Data obtained from right atrial trabeculae cannot simply be extrapolated to left ventricular tissue. In pigs, baseline force of contraction was lower in trabeculae from the right atrium than from the right ventricle.47 Also, iloprost increased contractile function in trabeculae taken from the right atrium, but not from the right ventricle.47

Transport time of right atrial appendages to the laboratory and the time to final ex vivo sample processing may have influenced the present results, and we cannot exclude partial hypoxia during these times.

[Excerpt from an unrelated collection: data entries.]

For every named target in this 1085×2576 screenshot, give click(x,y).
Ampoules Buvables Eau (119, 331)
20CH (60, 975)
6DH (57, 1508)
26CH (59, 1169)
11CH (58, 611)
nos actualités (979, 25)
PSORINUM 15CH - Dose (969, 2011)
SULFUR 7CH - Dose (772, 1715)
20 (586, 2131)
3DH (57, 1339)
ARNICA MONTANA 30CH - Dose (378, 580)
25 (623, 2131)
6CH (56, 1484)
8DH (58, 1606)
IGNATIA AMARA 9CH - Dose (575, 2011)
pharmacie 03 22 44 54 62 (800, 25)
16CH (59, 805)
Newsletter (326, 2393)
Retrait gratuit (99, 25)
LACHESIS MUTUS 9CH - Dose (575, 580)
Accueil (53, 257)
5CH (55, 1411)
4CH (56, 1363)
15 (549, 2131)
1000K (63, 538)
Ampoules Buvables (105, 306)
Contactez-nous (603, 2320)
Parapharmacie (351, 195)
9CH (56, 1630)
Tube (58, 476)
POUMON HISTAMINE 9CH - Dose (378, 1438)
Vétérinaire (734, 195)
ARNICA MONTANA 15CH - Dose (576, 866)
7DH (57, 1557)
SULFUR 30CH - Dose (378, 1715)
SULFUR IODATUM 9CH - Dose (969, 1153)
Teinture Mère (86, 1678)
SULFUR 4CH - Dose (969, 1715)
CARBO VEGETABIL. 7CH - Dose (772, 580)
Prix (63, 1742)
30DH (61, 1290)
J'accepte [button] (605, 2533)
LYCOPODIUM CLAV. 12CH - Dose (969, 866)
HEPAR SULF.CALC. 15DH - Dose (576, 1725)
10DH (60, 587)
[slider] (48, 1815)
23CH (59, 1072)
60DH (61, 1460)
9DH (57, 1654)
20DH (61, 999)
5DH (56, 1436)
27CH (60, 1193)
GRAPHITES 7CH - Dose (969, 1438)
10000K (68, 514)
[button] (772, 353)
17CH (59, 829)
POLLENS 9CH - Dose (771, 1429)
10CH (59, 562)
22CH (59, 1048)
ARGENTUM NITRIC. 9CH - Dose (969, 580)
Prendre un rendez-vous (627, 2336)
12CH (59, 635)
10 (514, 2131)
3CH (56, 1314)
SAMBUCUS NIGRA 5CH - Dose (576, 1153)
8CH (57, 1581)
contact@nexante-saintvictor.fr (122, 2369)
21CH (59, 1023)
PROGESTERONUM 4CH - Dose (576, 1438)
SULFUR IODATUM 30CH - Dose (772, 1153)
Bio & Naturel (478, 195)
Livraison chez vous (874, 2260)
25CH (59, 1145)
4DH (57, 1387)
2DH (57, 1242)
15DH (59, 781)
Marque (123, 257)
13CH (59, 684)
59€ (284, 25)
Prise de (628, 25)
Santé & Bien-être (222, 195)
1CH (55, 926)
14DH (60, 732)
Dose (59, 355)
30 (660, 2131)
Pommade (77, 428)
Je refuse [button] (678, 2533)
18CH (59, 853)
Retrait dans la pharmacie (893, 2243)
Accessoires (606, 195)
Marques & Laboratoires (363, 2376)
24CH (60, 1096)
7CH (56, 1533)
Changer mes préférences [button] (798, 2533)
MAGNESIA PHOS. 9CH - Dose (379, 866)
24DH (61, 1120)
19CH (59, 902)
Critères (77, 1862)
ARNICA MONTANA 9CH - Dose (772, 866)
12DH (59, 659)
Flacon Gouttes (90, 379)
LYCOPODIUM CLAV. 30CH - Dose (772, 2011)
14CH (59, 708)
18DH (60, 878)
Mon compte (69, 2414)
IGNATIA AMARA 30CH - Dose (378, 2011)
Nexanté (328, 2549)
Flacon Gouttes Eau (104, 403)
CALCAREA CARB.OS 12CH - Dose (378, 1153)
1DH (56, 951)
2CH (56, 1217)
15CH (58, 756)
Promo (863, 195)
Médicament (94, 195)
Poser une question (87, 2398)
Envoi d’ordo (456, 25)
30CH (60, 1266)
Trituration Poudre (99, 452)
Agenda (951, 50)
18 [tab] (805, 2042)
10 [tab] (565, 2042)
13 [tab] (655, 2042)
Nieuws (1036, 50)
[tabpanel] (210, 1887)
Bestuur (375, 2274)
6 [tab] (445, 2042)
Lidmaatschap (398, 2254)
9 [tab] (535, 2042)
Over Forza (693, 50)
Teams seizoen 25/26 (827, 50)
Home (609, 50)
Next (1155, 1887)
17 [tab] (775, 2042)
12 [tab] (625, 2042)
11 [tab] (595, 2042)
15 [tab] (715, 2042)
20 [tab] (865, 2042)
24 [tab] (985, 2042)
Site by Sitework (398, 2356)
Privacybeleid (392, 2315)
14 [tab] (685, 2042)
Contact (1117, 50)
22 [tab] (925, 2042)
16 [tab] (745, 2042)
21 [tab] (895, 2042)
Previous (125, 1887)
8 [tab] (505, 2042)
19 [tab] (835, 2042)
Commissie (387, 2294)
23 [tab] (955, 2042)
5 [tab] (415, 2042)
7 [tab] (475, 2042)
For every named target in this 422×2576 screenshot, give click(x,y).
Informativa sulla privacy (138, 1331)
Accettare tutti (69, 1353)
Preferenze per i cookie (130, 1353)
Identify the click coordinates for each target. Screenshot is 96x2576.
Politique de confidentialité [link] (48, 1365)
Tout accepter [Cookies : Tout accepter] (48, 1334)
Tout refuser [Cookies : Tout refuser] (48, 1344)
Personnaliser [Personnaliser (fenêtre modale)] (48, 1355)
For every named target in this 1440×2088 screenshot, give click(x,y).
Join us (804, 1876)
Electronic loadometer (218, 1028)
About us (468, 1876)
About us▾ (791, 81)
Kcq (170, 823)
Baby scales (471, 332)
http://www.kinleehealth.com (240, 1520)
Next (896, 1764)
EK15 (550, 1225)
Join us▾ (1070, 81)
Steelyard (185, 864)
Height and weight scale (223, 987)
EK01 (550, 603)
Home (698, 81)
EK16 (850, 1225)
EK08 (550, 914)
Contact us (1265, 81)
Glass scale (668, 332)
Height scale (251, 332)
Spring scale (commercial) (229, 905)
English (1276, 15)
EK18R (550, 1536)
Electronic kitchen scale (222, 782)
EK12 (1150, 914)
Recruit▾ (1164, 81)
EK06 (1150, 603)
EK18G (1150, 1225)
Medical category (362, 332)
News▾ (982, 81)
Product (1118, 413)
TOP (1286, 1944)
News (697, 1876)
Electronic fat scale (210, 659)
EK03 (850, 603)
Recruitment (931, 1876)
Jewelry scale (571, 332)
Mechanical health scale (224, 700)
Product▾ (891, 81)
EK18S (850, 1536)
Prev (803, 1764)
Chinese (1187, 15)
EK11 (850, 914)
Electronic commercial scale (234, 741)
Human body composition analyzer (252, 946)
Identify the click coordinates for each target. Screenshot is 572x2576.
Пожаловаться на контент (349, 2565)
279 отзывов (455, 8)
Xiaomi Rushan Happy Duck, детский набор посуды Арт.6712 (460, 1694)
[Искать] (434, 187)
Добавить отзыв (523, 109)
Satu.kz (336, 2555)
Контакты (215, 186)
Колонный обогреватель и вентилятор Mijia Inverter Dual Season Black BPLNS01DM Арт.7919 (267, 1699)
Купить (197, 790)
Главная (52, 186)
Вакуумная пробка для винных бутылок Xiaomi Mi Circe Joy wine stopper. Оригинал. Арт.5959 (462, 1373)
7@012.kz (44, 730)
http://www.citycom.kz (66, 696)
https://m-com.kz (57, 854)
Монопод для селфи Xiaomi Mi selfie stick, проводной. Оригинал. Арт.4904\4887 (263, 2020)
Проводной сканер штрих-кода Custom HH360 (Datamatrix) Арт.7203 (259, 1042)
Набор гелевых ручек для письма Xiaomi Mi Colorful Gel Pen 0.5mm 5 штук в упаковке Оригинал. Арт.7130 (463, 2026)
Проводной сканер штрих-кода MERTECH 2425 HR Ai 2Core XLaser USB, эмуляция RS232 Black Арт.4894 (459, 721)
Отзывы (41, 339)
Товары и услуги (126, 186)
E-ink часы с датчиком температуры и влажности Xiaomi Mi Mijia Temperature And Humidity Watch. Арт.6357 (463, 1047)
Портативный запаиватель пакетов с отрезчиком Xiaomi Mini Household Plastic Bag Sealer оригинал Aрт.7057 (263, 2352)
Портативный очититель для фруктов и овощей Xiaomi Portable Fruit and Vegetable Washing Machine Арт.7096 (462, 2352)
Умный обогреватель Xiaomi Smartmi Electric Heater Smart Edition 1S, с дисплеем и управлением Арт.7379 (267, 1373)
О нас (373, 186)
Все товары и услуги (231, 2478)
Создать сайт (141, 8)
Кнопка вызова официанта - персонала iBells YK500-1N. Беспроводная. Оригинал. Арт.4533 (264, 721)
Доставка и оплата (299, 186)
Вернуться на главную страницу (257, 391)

To our disappointment, we were unable to identify and confirm the activation of previously reported potentially cardioprotective key signaling proteins (ie, AKT1/2/3, ERK1/2, eNOS, GSK3β, p38 MAPK, PKCƐ, STAT3, and STAT5). In our previous study in human left ventricular myocardium, we have demonstrated an association of increased STAT5 phosphorylation with cardioprotection by RIPC.21 This association of increased STAT5 phosphorylation with RIPC was recently confirmed in myocardial tissue from the right ventricular outflow tract of children undergoing cardiac surgery under cardiopulmonary bypass along with increased phosphorylation of AKT, eNOS, and STAT3.48 In the present study, however, we analyzed expression and phosphorylation of potential signaling proteins in human atrial trabeculae at only 1 time point (ie, after in vitro hypoxia/reoxygenation). Thus, we cannot exclude that we may have missed changes in protein expression and phosphorylation at different time points between baseline and reoxygenation. The size of the right atria was too small and precluded a parallel preparation of several atrial trabeculae that would have permitted extraction of proteins from 1 atrium with different lysis buffers. We here used a Tris/SDS buffer to achieve a high protein yield of all cellular components, but may have missed changes in protein expression or phosphorylation of those predominantly expressed in specific cellular components (ie, nucleus, mitochondria, or cytosol).49

Conclusions

Both mitochondrial and contractile function of atrial myocardium reflect cardioprotection by RIPC in patients undergoing cardiovascular surgery. Such right atrial tissue may be suitable for the further analysis of the signaling that underlies RIPC in humans.

Sources of Funding

The present study was supported by the German Research Foundation (SFB 1116 B08).

Disclosures

None.

(J Am Heart Assoc. 2018;7:e009540 DOI: 10.1161/JAHA.118.009540.)